Friday, March 17, 2006

OUR TRIP TO MARTINA FRANCA
Mary Ann: On Wednesday we took a trip out of Alberobello, our first since arriving here two weeks ago. Our choice of destination was Martina Franca, a small city about 15 kilometers (9miles) south of here, about a 15 minute train ride away. The country between here and there was absolutely beautiful, pastoral and rural. The patchwork of bright green fields and deep brown vineyards was outlined in long, perfectly straightstone walls, accented with well-kept trulli, and an occasional olive grove.
It happened that it was market day in Martina Franco so we set out to find the place where we guessed all the people in the area would be gathered to do their weekly shopping. And were we right! The streets were lined with stall after stall of vendors selling almost any kind of ware you can imagine----shoes, coats, girdles, toothbrushes, hats, lamps, and, of course, fruits, vegetables, meat and cheese of every variety. There were probably at least 100 vendors, and 20 or 30 times that many people there to buy. It was a colorful potpourri of sights, sounds, textures and smells, and the most wonderful place to take pictures and people-watch.

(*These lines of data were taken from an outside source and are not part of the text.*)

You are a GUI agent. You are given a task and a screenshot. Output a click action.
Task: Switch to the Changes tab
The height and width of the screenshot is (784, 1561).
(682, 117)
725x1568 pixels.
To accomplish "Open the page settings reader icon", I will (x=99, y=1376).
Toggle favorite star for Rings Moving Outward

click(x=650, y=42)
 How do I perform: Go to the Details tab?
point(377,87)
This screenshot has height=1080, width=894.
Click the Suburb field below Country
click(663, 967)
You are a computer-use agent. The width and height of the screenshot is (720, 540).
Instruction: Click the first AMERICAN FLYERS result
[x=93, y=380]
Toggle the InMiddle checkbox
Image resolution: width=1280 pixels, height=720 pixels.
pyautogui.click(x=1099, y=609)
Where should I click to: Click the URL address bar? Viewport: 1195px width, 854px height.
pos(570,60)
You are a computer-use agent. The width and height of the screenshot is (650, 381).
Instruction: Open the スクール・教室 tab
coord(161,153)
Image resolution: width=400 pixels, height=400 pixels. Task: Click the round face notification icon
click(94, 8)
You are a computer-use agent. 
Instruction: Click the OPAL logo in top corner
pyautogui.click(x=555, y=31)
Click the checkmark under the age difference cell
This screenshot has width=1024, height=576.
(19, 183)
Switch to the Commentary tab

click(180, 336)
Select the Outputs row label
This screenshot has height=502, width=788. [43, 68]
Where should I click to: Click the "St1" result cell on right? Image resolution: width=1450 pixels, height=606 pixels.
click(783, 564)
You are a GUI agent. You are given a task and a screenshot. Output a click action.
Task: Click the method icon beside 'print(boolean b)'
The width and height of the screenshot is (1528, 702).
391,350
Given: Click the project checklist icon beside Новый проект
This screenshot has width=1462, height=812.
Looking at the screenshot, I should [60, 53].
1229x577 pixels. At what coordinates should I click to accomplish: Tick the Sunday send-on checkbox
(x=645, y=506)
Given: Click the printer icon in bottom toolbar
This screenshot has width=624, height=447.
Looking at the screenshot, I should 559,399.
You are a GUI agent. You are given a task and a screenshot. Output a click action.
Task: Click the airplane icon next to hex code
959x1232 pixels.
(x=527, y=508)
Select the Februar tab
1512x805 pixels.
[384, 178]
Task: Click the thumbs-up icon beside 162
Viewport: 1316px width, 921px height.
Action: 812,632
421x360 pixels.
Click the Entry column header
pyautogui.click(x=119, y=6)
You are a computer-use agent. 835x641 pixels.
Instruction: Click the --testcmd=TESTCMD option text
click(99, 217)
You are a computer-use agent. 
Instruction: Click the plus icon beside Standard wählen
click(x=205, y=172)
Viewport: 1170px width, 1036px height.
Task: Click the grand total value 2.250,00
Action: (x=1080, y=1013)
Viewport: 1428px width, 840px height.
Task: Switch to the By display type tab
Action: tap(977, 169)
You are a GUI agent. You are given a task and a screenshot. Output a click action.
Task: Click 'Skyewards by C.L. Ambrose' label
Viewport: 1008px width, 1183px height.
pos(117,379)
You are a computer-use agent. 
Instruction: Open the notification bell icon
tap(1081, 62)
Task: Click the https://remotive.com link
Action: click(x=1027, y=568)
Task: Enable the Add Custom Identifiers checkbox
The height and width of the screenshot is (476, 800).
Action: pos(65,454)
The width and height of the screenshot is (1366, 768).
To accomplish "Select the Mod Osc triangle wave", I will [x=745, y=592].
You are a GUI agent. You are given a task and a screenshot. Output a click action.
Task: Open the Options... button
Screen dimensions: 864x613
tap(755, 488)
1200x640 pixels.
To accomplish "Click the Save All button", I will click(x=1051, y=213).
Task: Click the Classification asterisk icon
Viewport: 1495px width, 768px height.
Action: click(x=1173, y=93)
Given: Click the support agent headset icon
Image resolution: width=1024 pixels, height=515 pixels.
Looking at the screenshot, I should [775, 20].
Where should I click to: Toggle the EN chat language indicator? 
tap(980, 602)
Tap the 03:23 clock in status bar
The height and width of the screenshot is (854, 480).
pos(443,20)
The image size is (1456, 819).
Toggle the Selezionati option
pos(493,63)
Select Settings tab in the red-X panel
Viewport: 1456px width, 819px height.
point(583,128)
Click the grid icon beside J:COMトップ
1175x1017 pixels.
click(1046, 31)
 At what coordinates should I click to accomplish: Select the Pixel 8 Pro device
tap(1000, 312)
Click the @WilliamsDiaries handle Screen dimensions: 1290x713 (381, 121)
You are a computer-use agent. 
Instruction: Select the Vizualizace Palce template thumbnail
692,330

There were several thoughts that occurred to me as I wandered among the crowd. First of all, doesn’t anybody in Italy have a job??!! How do these several thousand people have the time to spend every Wednesday morning at the market haggling over the price of oranges? Maybe I’m wrong, but I can’t imagine enough people in Troy being free on a weekday morning to fill a market place. The second thing I thought about was the valuable role this time plays for the older folks. We’ve noticed how here in southern Italy the men often gather in groups to shoot the breeze, and this was no less true in this setting. Then there are the women of “mature years” who seem to have most of the responsibility of buying, especially the food, and I imagine them bringing home bulging bags full of tomatoes, prosciutto, artichokes, olives, dried beans, and chicory and then preparing huge, multi-course meals for their family and friends. This seems like such a contrast to our American culture where the elderly are often isolated from the rest of the community and have no important work to do. I especially think of my 83 year old Dad and wonder what his life would be like if he were an Italian and could stroll through the Piazza Popolo with his buddies every night, or could meet them every market day to discuss the state of politics in the world or the goings-on in their own family. Finally all this activity in Martina Franca today made me wonder why these European cities are so vibrant and alive, while American cities struggle to survive. What can cities do, if anything, to draw people out into the streets again, create community, and make downtowns a vital place to live and work? What would encourage Americans to walk, walk, walk, like they do here, and shop in the small unique stores right in their own city, instead of the giant, one-size-fits-all stores that forms rings around the outskirts of cities while the core crumbles. Well, these were just some thoughts that occurred to me while wandering today.
The other thing I need to talk about is the wonderful old part of Martina Franca. This was organized and built in the mid-1700’s and the buildings are mainly of a Baroque style. The narrow streets are stone and wind every which way, often leading under ornate arches, or into tiny little nooks just big enough for a potted plant and 2 teenage lovers kissing on a wooden bench. We saw the Basilica of Saint Martin, wandered around the central piazza, oohed and awed at the carved stone lintels above the doorways, and peered down many a tiny strada, taken by the sheer beauty of this small Italian city. I’ll also add that we had a wonderful lunch of crepes, traditional broad beans and chickory, and fresh fruit at La Tavernetta Restarante, and chocolate and almond gelato for dessert at a gelateria we passed by on the way back to the train station.

1 comment:

Anonymous said...

Sounds like fun to me, but it is the holiday of all holidays back home.....MARCH MADNESS OPENING WEEKEND! 48 hours of college basketball to druel over, and over and over again...okay, not that exciting unless you're a sports nut like moi. If you go back to Rome my dad and I stayed at this little place close to the Spanish Steps and the alley there has some wonderful meat and cheese stores and pasteries. If you are at the top of the steps, go one block right, right passed a sunglass shop and turn into the alley on the left. Wonderful shopping and food will be found right down this alley. Looking forward to hearing about Pompei.

Love You Guys and do something crazy this week for me!